Saat mencari inspirasi untuk menciptakan baterai yang ramah lingkungan, para peneliti dari University of Maryland, Liangbing Hu, Teng Li, dan timnya mencari di pepohonan. Penemuan mereka menggunakan potongan kecil kayu dari pohon-pohon pinus kuning yang dilapisi timah untuk menciptakan sebuah alat yang jauh lebih tipis dari selembar kertas. Alih-alih menggunakan lithium, mereka memilih sodium yang walaupun tidak efisien dalam menyimpan energi, tapi merupakan bahan yang lebih murah dan lebih mudah didapatkan. Anda mungkin tidak akan menemui baterai ini pada peralatan portabel, tapi ini bisa menjadi pilihan ideal untuk bangunan berskala besar seperti pembangkit listrik.
Baterai-baterai yang umum dibuat dengan dasar yang kaku yang tidak memungkinkan untuk mengakomodasikan kontraksi dan ekspansi yang besar. Tim peneliti di University of Maryland menemukan bahwa serat-serat kayu yang mereka gunakan bisa cukup mengembang dan berkontraksi untuk membuat baterai sodium-ion bertahan selama lebih dari 400 siklus pengisian ulang dan menyaingi sebagian besar baterai nano lainnya.

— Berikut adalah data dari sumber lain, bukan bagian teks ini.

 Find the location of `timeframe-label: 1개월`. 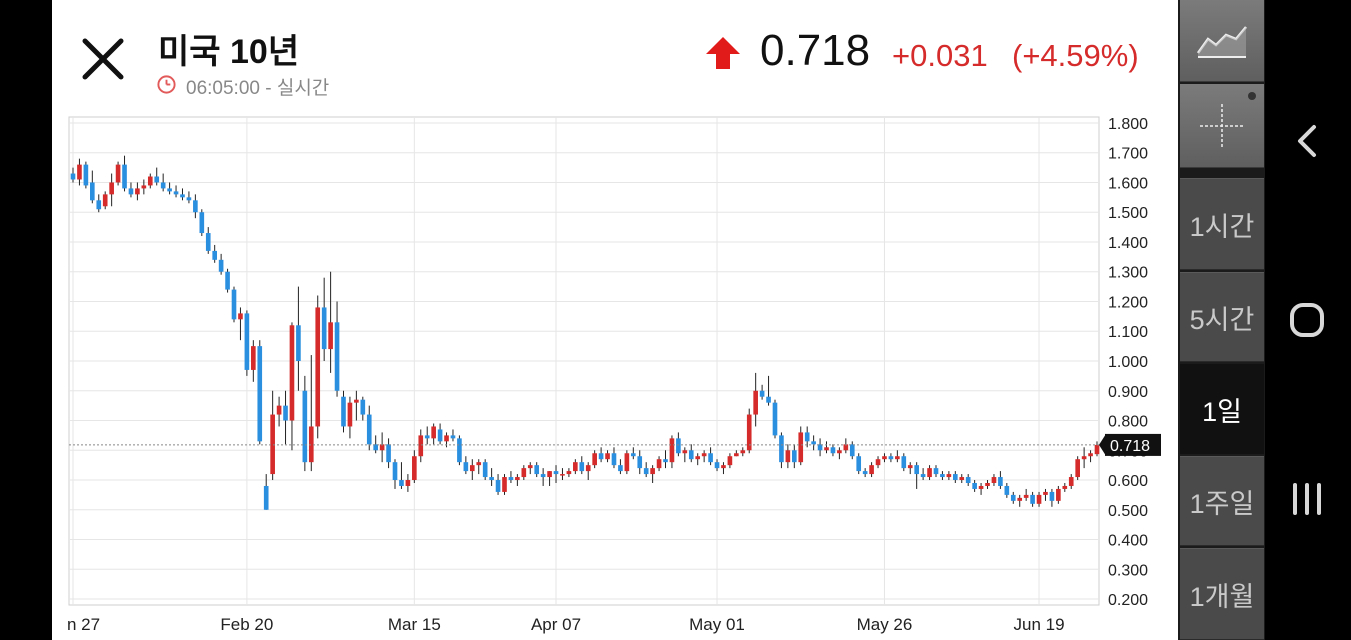

timeframe-label: 1개월 is located at coordinates (1222, 596).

Setelah beberapa kali pengujian, ketua penulis Hongli Zhu dan rekan-rekannya menemukan bahwa serat-serat itu akan mengerut, tapi tetap utuh. Contoh dari komputer membuat mereka mengerti bahwa kerutan-kerutan ini mengurangi tekanan dan ada di dalam baterai selama pengisian ulang, membuatnya bertahan lebih lama. Cukup lembut untuk membantu menahan ikatan pada perubahan di timah saat ion-ion sodium terdorong, serat-serat ini berfungsi sebagai kunci keberhasilan baterai ini.

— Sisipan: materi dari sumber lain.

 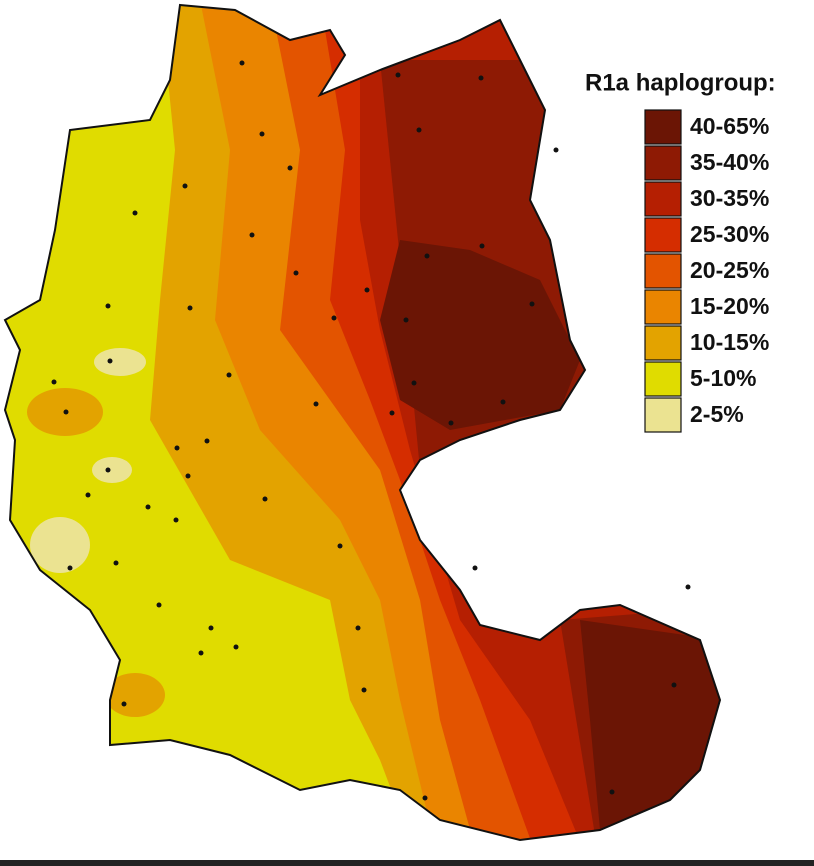 What do you see at coordinates (723, 378) in the screenshot?
I see `legend-label: 5-10%` at bounding box center [723, 378].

“Serat-serat kayu yang menopang pohon mengandung air yang kaya mineral, dan sangat ideal untuk menyimpan elektrolit cair, yang tidak hanya menjadikannya sebagai dasar tapi juga bagian aktif dari baterai ini,” kata Hu. Dengan menggunakan bahan yang umum dan murah serta penggunaan biomimicry, kelompok ini berhasil membuat langkah besar dalam mengurangi polusi dan meningkatkan potensi penyimpanan energi hijau.